I must have learned to love myself.

Life is predictably unpredictable. Wyman came back for me. I really don’t know how to deal with my feelings anymore. Perhaps in my whole entire life, I held my own confidence too high above and when he uttered the word “break”, I collapsed completely having the feeling of an enormous fall. A total loss to everything been owned and given to me. As I begin to patch up my tormented life, he came back. He assumes we could be back together just like last time. He assumes that the hurtful break off has never happened. He assumes that my hurts has all been cured. All his assumptions did not grant me an assurance anymore. An assurance that I am going to take him back and pretend things will be at its moderate mode. Yes, we are back together but something is missed in betweens. The deep hole inside my heart. The wound that has caused so much pain.
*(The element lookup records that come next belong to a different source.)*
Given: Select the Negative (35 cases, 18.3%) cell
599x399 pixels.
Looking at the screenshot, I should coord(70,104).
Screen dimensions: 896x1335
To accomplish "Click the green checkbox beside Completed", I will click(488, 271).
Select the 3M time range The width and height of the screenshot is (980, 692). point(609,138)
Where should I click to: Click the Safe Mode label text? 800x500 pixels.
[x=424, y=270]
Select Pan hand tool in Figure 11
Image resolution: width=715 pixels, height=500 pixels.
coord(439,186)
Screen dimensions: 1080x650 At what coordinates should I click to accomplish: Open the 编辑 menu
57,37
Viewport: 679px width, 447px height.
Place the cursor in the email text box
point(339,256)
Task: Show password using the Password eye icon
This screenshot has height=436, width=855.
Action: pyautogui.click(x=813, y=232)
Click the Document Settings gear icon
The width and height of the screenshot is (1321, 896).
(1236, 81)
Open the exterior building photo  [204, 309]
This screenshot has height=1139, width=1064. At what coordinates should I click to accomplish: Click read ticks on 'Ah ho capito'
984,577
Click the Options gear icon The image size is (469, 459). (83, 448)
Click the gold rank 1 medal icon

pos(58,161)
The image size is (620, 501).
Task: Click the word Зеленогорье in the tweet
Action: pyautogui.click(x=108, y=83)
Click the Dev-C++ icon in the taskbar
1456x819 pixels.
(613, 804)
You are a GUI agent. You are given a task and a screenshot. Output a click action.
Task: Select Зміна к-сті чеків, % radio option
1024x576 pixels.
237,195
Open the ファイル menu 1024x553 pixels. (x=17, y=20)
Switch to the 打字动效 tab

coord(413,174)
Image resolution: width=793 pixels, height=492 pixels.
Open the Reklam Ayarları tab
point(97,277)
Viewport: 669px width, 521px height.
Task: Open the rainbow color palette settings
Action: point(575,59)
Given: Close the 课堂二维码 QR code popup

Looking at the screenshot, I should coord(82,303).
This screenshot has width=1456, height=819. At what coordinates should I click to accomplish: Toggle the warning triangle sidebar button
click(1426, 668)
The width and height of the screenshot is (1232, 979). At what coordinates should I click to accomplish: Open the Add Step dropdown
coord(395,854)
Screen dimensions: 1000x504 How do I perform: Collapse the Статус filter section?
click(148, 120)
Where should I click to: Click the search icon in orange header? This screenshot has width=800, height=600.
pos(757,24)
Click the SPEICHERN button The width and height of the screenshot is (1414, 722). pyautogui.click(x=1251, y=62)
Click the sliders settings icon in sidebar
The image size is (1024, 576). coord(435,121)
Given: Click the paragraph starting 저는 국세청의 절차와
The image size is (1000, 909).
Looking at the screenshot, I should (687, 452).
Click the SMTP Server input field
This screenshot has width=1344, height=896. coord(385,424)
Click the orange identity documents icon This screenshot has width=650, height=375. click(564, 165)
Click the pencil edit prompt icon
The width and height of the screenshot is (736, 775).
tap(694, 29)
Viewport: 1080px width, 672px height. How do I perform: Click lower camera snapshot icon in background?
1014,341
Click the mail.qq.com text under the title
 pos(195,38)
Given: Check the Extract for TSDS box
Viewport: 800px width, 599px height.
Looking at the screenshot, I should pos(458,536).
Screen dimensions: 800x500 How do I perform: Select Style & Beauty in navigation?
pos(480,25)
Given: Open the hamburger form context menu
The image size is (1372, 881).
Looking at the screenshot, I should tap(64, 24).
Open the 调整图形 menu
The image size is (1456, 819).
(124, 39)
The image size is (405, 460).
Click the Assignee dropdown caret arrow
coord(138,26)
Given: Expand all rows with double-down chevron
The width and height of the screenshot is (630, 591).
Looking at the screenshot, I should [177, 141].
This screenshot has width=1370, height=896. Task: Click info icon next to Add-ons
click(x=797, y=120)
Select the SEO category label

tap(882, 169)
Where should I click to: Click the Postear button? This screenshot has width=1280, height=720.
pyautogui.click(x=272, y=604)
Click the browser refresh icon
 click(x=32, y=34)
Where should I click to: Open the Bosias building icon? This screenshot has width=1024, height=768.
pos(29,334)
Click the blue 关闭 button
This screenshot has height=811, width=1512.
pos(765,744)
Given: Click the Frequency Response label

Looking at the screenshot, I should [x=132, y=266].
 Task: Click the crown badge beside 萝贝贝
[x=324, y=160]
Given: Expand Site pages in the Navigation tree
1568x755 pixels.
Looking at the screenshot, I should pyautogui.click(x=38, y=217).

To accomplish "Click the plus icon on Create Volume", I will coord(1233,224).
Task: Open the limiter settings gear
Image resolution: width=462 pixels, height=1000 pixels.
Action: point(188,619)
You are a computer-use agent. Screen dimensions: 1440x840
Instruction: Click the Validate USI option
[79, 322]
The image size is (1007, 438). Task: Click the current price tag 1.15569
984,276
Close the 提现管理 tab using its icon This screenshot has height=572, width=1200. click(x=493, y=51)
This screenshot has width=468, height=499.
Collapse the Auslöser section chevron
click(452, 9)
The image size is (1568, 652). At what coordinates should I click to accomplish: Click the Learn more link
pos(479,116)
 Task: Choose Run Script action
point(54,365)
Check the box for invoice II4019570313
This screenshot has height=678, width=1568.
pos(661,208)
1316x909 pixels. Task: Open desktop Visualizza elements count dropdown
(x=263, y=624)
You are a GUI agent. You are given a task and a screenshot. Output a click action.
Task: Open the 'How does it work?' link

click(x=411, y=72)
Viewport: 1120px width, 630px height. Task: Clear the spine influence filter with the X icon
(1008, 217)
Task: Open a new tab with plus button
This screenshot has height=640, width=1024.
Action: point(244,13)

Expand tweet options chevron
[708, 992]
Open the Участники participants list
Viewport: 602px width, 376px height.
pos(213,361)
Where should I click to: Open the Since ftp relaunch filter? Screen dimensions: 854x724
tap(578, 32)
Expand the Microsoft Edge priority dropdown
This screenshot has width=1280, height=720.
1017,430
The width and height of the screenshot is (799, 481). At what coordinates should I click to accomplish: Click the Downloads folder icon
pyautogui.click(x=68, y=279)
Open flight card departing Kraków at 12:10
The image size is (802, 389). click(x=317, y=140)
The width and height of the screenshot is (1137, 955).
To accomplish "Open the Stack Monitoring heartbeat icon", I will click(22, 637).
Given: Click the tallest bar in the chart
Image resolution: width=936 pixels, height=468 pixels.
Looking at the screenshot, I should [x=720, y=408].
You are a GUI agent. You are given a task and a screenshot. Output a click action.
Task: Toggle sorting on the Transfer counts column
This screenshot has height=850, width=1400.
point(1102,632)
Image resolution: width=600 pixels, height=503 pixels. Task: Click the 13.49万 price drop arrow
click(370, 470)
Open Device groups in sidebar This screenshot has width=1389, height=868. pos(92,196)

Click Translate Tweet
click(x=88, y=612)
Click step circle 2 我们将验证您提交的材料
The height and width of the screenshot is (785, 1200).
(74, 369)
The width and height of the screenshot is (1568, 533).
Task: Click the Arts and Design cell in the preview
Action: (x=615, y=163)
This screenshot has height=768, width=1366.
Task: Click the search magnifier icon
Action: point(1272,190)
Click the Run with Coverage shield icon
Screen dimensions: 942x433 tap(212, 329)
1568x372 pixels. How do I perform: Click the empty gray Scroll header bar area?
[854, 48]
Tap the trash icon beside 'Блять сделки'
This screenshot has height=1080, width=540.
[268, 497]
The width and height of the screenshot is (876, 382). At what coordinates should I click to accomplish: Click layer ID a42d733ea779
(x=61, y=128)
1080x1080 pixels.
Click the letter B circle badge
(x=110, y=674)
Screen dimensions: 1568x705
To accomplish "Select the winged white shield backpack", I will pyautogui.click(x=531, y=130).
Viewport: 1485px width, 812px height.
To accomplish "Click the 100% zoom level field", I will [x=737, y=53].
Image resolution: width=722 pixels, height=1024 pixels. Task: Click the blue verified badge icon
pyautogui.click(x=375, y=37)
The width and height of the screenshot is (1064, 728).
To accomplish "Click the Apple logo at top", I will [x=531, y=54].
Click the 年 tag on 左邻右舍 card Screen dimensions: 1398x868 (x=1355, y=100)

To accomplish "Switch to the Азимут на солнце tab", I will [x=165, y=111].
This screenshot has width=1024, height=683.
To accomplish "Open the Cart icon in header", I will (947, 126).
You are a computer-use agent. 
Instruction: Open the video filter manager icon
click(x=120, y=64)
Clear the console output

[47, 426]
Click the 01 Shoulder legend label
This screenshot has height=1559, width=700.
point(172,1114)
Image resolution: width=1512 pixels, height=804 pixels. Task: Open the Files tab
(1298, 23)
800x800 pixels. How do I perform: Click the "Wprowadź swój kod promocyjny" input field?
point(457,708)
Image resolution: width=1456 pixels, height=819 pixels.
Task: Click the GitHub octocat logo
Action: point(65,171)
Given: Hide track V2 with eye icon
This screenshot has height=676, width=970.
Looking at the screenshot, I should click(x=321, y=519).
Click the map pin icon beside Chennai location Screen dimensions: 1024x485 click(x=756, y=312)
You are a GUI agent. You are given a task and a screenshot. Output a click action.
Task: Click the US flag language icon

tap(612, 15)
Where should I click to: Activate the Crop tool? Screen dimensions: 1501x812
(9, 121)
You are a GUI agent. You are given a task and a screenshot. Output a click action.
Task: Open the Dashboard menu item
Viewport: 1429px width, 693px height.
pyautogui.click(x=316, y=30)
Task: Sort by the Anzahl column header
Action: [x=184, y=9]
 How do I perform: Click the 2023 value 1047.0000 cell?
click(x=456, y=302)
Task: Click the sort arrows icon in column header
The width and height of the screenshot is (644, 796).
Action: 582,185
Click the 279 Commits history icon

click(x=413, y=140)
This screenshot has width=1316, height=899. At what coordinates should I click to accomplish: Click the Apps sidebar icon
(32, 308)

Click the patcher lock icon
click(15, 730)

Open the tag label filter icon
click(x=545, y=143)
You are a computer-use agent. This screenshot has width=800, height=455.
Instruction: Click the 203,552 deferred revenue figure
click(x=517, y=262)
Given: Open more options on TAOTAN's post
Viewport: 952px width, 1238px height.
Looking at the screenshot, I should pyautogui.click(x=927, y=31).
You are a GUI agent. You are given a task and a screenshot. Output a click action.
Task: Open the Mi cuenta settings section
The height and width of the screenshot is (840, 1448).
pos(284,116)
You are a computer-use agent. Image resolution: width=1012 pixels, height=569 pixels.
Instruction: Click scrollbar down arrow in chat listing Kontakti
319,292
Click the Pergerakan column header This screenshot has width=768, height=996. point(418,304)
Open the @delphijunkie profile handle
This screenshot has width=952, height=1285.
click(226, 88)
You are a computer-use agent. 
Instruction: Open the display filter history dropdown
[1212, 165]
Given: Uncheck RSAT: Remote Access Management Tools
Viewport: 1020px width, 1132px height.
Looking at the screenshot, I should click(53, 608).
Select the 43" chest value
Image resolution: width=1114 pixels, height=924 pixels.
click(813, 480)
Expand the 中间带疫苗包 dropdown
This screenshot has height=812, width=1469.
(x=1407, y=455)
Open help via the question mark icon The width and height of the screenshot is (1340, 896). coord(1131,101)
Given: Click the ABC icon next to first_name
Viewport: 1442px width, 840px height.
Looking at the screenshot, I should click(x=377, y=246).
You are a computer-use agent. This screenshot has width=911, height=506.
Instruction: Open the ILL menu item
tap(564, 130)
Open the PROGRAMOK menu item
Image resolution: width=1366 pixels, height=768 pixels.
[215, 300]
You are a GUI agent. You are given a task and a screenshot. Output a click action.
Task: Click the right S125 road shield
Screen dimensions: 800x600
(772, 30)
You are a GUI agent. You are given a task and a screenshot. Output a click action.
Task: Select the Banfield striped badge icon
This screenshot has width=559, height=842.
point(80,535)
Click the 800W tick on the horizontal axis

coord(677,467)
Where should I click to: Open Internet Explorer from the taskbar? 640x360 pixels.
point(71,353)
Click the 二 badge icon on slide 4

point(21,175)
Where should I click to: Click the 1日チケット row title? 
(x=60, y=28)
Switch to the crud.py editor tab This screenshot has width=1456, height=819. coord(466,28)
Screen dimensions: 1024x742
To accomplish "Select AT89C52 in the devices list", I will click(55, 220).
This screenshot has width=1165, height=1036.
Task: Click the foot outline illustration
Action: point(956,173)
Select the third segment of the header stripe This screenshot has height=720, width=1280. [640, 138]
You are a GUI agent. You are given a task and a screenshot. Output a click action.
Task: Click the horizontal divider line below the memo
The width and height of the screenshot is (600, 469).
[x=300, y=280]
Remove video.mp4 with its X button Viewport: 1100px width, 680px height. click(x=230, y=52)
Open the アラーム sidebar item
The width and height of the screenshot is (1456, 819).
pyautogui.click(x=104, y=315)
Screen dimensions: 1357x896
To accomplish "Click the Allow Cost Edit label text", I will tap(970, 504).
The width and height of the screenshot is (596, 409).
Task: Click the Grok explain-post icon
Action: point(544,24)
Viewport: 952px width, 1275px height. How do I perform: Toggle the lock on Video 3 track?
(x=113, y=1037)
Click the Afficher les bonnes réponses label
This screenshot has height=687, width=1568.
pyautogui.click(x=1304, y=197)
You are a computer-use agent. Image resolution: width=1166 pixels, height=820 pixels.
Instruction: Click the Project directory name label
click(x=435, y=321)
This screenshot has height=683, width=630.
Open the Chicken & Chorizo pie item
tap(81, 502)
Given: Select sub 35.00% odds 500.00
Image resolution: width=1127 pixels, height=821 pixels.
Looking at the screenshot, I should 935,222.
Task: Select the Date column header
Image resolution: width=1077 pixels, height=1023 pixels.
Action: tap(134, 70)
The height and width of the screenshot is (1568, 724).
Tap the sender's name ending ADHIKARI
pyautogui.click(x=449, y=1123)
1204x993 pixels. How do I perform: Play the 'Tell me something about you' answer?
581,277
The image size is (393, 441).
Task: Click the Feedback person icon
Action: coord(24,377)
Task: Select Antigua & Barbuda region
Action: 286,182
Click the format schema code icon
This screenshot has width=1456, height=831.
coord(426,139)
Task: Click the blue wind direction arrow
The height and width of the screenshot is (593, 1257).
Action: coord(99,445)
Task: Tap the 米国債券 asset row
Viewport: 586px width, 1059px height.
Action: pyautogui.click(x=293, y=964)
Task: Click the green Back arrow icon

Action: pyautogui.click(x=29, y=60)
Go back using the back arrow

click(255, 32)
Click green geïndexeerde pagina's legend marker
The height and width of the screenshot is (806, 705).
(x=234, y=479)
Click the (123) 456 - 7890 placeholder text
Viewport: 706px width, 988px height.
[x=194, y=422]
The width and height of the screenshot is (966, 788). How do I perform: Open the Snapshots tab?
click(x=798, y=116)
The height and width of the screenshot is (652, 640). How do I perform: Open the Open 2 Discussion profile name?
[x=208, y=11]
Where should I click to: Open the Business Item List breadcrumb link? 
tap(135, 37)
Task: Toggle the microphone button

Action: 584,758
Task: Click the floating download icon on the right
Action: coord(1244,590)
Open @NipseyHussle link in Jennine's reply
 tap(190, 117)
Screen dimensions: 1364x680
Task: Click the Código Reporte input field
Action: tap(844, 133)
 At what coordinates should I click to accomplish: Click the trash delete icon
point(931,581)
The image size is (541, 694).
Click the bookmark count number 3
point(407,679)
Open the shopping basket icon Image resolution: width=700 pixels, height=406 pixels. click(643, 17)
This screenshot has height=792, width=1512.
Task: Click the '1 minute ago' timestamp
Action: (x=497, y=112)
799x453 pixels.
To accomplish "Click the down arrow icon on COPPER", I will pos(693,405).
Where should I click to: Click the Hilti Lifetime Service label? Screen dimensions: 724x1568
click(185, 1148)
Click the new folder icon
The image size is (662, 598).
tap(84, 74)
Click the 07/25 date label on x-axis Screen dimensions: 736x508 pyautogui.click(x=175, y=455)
If Keet wouldn’t have interfered into my life, I have no doubts and confusions at all into accepting Wyman back. No one has any idea how painful was I during the breaking off moment. Friends and close buddies did a lot to try to cheer me up and I do really appreciate them with the things they offered me. Time especially. Days and nights keeping me accompany, making sure that I am doing alright. Thanks so much peeps for everything. However in all of all, Keet has took up the extra mile in taking care of my feelings. He’s always just a phone call away. I like the way he cares for me and allowing me to be myself. The Teluk Batik trip was indeed a comforting sensation. Apart from the crying and shouting in the car, I enjoyed the loosen-up sense on the beach. Even the second time I went with him, my sense remain as loose as it may allow but with a little thing in extra. This extra little thing is so dangling with multiplicity of feelings. I may have a little feel or more for Keet. Is him just a bounce back or what? I can’t answer myself this.

At this moment, I just want things to go naturally. No point pushing myself towards the wall and not allocating myself to breathe.